Hey Howdy Hey Tappers!
As we prepare for Act 4 of the Into the Simpsonsverse event to start tomorrow, it’s time to wrap up Act 3 with a pretty little bow…in the form of the hilarious dialogue!
So here’s a look at the full dialogue for A Four-Course of Action…just in case you missed it by tapping too fast…
A Four-Course of Action Pt. 1
Anime Homer: Noble warriors! I am to come for to help you in bad timing of great stress.
Noir Homer: Can anyone else understand this guy? He sounds a little funny.
Homer: Yeah, he hasn’t learned yet in the ways of how to talk good English like us yet.
Princess Homer: And what do we call you, valiant knight?
Anime Homer: Anime Homer! Great and powerful ally. You are to battle the ominous evil godmother, yes?

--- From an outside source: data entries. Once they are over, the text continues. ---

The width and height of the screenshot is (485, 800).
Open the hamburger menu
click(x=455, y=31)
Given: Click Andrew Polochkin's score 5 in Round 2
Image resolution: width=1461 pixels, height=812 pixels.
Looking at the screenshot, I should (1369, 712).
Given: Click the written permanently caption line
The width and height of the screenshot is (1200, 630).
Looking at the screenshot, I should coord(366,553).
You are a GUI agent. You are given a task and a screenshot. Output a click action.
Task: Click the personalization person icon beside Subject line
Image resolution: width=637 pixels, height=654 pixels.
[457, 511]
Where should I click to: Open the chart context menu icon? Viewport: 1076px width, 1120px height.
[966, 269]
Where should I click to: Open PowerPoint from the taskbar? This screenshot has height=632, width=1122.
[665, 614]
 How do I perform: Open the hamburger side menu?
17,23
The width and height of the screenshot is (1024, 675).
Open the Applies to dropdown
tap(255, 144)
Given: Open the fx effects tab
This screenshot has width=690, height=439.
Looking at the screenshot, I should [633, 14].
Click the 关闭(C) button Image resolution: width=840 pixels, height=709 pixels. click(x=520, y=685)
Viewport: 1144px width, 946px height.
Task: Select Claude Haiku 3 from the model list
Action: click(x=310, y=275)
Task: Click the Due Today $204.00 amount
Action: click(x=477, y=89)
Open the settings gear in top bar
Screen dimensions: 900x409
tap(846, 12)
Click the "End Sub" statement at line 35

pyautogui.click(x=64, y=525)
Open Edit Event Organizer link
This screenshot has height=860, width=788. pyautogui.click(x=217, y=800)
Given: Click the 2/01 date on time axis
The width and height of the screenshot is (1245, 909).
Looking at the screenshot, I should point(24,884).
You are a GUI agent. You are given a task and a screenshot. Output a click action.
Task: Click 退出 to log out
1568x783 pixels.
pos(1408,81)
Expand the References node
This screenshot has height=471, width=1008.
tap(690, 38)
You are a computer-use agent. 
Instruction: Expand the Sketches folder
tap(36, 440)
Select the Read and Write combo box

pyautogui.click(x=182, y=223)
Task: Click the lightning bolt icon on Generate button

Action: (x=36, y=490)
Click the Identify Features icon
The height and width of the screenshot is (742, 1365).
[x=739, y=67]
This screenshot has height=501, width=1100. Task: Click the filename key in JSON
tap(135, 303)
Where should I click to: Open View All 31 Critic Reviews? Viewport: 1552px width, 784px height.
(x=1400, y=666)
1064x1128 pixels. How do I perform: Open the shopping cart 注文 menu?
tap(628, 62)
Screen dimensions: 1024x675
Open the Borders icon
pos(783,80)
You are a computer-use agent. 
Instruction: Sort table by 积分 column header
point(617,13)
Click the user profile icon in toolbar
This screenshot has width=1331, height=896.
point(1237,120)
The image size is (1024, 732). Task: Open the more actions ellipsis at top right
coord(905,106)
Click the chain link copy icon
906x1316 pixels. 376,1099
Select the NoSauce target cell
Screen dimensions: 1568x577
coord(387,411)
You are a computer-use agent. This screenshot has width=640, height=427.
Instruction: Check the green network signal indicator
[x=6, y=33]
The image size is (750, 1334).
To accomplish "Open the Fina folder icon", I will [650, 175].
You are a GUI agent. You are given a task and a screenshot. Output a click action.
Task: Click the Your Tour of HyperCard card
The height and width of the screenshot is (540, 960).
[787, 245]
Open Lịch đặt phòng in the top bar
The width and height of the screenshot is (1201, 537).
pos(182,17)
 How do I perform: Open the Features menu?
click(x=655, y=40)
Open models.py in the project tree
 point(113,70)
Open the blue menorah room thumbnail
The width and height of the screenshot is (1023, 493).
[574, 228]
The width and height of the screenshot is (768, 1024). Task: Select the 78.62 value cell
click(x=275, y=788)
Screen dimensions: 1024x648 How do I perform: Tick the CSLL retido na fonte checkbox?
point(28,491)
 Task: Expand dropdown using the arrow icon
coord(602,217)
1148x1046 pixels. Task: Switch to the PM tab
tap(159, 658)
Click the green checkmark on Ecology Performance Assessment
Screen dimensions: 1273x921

Noir Homer: You know about the evil godmother? *narrating* He asked, unnecessarily. The knock-out drops must have dulled his wits… *narrating* Not that they were razor-sharp to begin with, he thought in the cruel, self-mocking tone that no amount of two-fisted gumshoe-ing could silence.*narrating* He briefly wondered why he was so hard on himself, but nobody was paying him to work that case, so he let it go. He needed a drink.
Anime Homer: Yes, I am knowing of evil godmother. She destroyed my townhome.
Princess Homer: You mean your hometown?
Anime Homer: No, my townhome. It share walls with honorable neighbors.
Noir Homer: We really gotta put a stop to this godmother before she does any more damage.
Anime Homer: Anime Homer will train you. Yes! Train you all!
Homer: Awesome! I bet he’s gonna teach us kung fu! C’mon, what’re we waiting for?!
Noir Homer: Wait, did you saps forget already? That evil godmother dame is on her way to the nuclear plant. There’s no time for a training montage, no matter how ironic or meta.
Homer: Don’t worry. As a nuclear technician I have a sure-fire danger-detection system in place!
Make Homer Call Lenny and Carl- 4hrs
Make Princess Homer Practice Kung Fu- 4hrs
Make Noir Homer Shake His Head at Everyone-4hrs
Collect Cat Statues- x115. 4hrs.
Lenny: So you want us to call you the second we see an evil old lady show up at the plant? Sure thing, Homer.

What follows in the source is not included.